Uma enxurrada de ideias começa a brotar de todos os lados. Ideias que nascem com as interpretações que você faz desse conjunto de informações que surgiram da sua observação, da sua descrição, da sua comparação, da sua classificação.
A necessidade de organizar, separar aquilo que julga relevante, começa a se formar. Tudo é pertinente, mas você deseja ficar com aquilo que é realmente relevante para o seu propósito.
É preciso sintetizar suas ideias para responder o problema ou simplesmente se posicionar diante da situação.
Talvez, as coisas não aconteçam nessa sequência ou com todas as etapas descritas, mas essas são algumas das nossas ações quando pensamos.
Nós:
- Observamos (com todos os sentidos). Significa que capturamos informações.
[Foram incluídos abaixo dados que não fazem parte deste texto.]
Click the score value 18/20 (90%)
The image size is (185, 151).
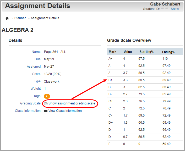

- Descrevemos (oralmente, mentalmente, por escrito). A descrição ajuda a captar mais detalhes da observação.
- Comparamos (buscamos semelhanças e diferenças) daquilo que observamos com aquilo que já sabemos. Isso nos permite aplicar estratégias já conhecidas para lidar com a nova situação ou buscar uma nova.
- Classificamos, segundo algum critério, o conjunto de informações obtido. Quanto mais critérios, mais ampla será nossa compreensão daquela situação.
- Interpretamos as informações segundo nossa experiência de vida, conhecimentos adquiridos e percepções.
- Sintetizamos todas as ideias, informações, interpretações que surgiram desse processo, selecionando aquilo que é relevante para termos uma posição.
Também são possíveis outras ações quando pensamos. Mas essas foram as primeiras que descobri com a professora Reiko. Ela me treinou em cada uma dessas ações com bastante profundidade, usando como pano de fundo as ciências, que era nossa área comum e na qual escrevíamos projetos de educação. Esse treino me ajudou a escrever minha tese de doutorado com muito mais clareza. Mas, com o tempo, percebi que, independentemente, da situação que vivia no trabalho, na rua, vendo um filme ou num almoço de domingo com a família, lá estava eu observando, descrevendo, comparando, inferindo, interpretando etc. etc. etc. Eu tinha entendido o processo. Assim como o construtor de caixas. Minhas caixas ficaram mais interessantes, mais versáteis e mais bonitas.
Eu, juntamente com o grupo RIA, acreditamos que seja possível apresentar os conteúdos escolares para as nossas crianças e jovens numa estrutura que fortaleça as ações do pensar. Isso que chamamos de Educação para o “pensar”. Isso que aprendi com a professora Reiko Isuyama.